Gagasan mulia ini lahir dari nurani seorang dokter yang tak rela melihat penderitaan berkepanjangan hanya karena keterbatasan ekonomi. Sebagai sosok yang memimpin jaringan layanan kesehatan, Dr. dr. Andre Yulius memahami betul bahwa kesehatan bukanlah hak istimewa, melainkan hak dasar setiap manusia.
“Ketika seseorang datang dalam keadaan sakit, yang mereka butuhkan bukan hanya obat, tetapi juga harapan,” ungkapnya dengan suara lirih namun penuh keteguhan. “Keikhlasan adalah jembatan antara kepedulian dan kemanusiaan.”ujar Dr dr Andre Yulius
Kehadiran Poli Keikhlasan pun melahirkan banyak kisah yang menggugah hati. Seorang lansia datang dengan langkah tertatih, pulang dengan mata berkaca-kaca karena merasa dimanusiakan. Seorang ibu memeluk anaknya erat, bersyukur karena buah hatinya tetap bisa mendapatkan pengobatan tanpa bayang-bayang biaya.
Lebih dari sekadar inovasi layanan kesehatan, Poli Keikhlasan menjelma menjadi gerakan moral, sebuah pengingat kuat bahwa di tengah dunia yang kian dipenuhi hitung-hitungan materi, masih ada ruang luas bagi ketulusan yang nyata. Masih ada tangan yang terulur tanpa pamrih, dan hati yang bekerja bukan hanya karena profesi, tetapi karena panggilan jiwa.
Langkah yang diinisiasi oleh Dr. dr. Andre Yulius ini kini menjadi inspirasi bagi banyak pihak. Ia membuktikan bahwa perubahan besar tidak selalu membutuhkan langkah megah, cukup dimulai dari niat yang tulus, maka kebaikan akan menemukan jalannya sendiri.

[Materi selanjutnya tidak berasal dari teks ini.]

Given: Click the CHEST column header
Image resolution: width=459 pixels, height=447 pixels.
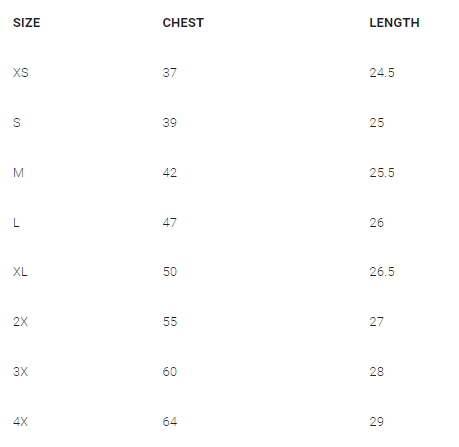Looking at the screenshot, I should click(x=183, y=23).
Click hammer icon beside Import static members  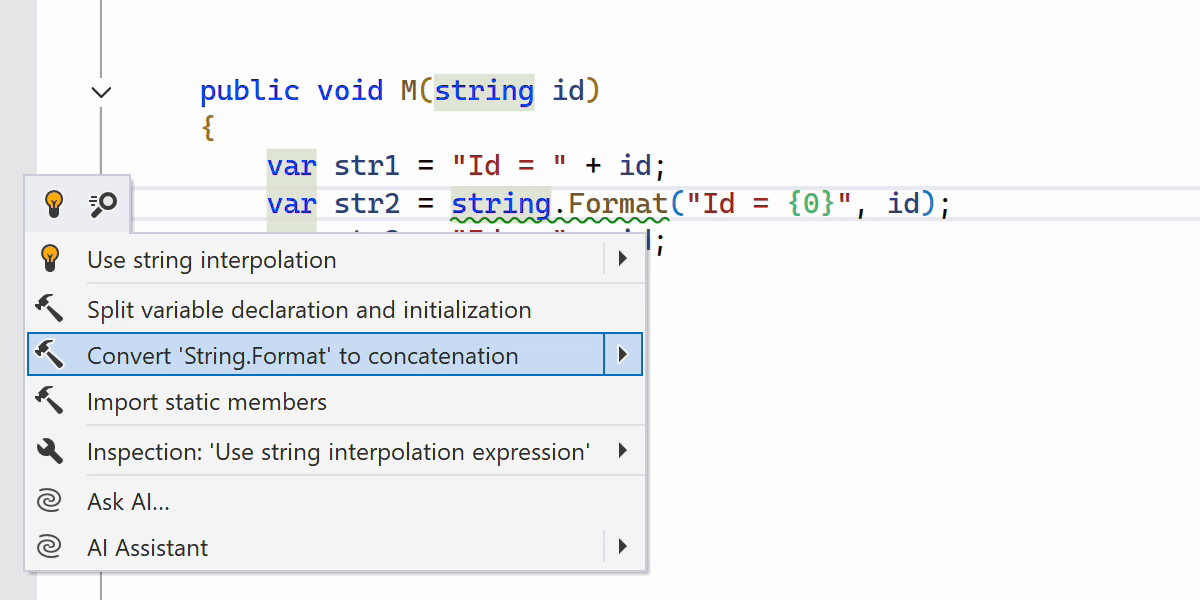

Kini, Poli Keikhlasan berdiri bukan sekadar sebagai bagian dari sebuah klinik. Ia telah menjelma menjadi simbol harapan, bagi mereka yang hampir menyerah, bagi mereka yang sempat kehilangan asa. Sebuah bukti nyata bahwa kemanusiaan masih hidup, masih tumbuh, dan akan terus menyala memberi cahaya bagi siapa pun yang membutuhkan.